Extract to read:

If you have established that training a network is training as expected, for example by plotting the training progress for several epochs, consider disabling these visualizations.
Disable Training Progress Plotting
To plot training progress while training a network using the trainnet
function, specify the Plots
option as "training-progress"
using the
trainingOptions
function. To turn off
plotting, either do not specify the Plots
option or specify the Plots
option as "none"
.
Even if you do not plot training progress during training, you can still open the
training progress plot after training by using the show
function.
Disable or Reduce Verbose Output
By default, verbose training progress information is output to the command window
when you train a network using the trainnet
function. To suppress verbose output, specify the Verbose
option as false
(0
)
using the trainingOptions
function. To increase
the number of training iterations between printing training progress information,
increase the VerboseFrequency
training option from the default value of
50
. Verbose output impacts training speed much less than
plotting training progress.
Reduce Validation Time
Testing your network on a validation data set during training provides a useful measure of how your network is performing on previously unseen data. Validation can reveal problems in the training process, such as underfitting and overfitting. However, calculating validation statistics can slow down training, particularly if your validation data set is large.
Reduce Size of Validation Data Set
Your validation data set should be large enough to sufficiently represent your data, but using a too-large validation data set can slow down training. If your data set is large, you can allocate a smaller proportion for validation.
Reduce Validation Frequency
By default, validation statistics are calculated every 50 iterations. To reduce
the frequency of validation, specify the number of iterations between validation
passes by setting the ValidationFrequency
option using the trainingOptions
function. For example, the training options defined
in the following code cause validation statistics to be evaluated every 400
iterations.
options = trainingOptions("adam", ... ValidationData=myValData, ... ValidationFrequency=400);
Preprocess Data in Advance
If your data requires significant preprocessing, then you can avoid repeatedly
processing the images at runtime by instead applying the preprocessing in advance. For
example, this code applies the transformation function preprocess
that resizes, converts to grayscale, and normalizes images as they are read from an
imageDatastore
.

Problem to work on: Copy the training-speed text from the words "Reduce Size of" through "proportion for validation.", swapping "proportion" for "share".

Data:
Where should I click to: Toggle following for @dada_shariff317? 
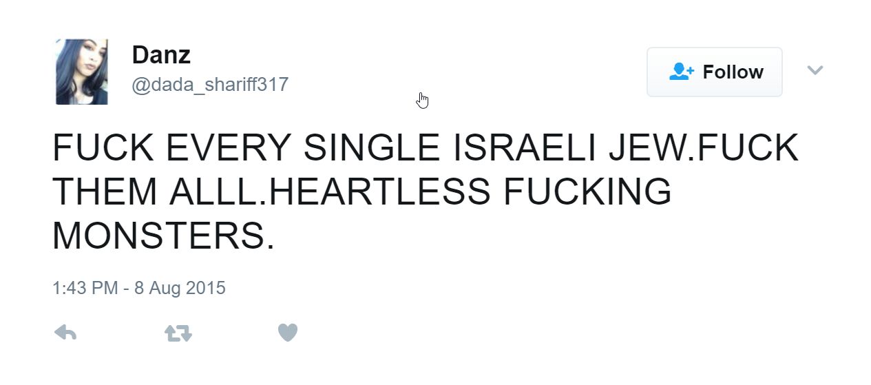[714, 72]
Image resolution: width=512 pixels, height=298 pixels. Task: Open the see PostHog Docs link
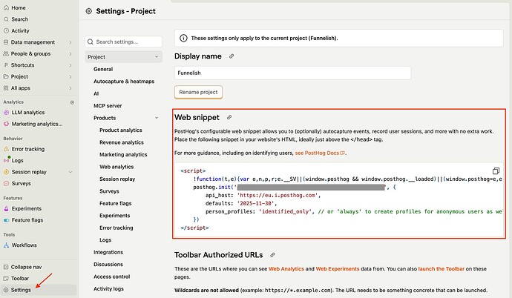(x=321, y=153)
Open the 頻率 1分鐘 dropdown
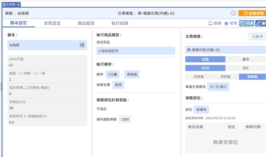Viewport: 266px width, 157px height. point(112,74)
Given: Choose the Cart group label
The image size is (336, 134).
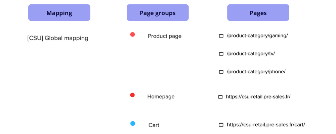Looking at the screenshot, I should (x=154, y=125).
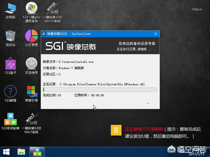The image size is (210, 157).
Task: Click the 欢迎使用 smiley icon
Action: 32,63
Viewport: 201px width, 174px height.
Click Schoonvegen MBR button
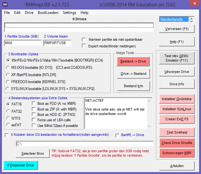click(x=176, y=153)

Output:
Reduce Size of Validation Data Set
Your validation data set should be large enough to sufficiently represent your data, but using a too-large validation data set can slow down training. If your data set is large, you can allocate a smaller share for validation.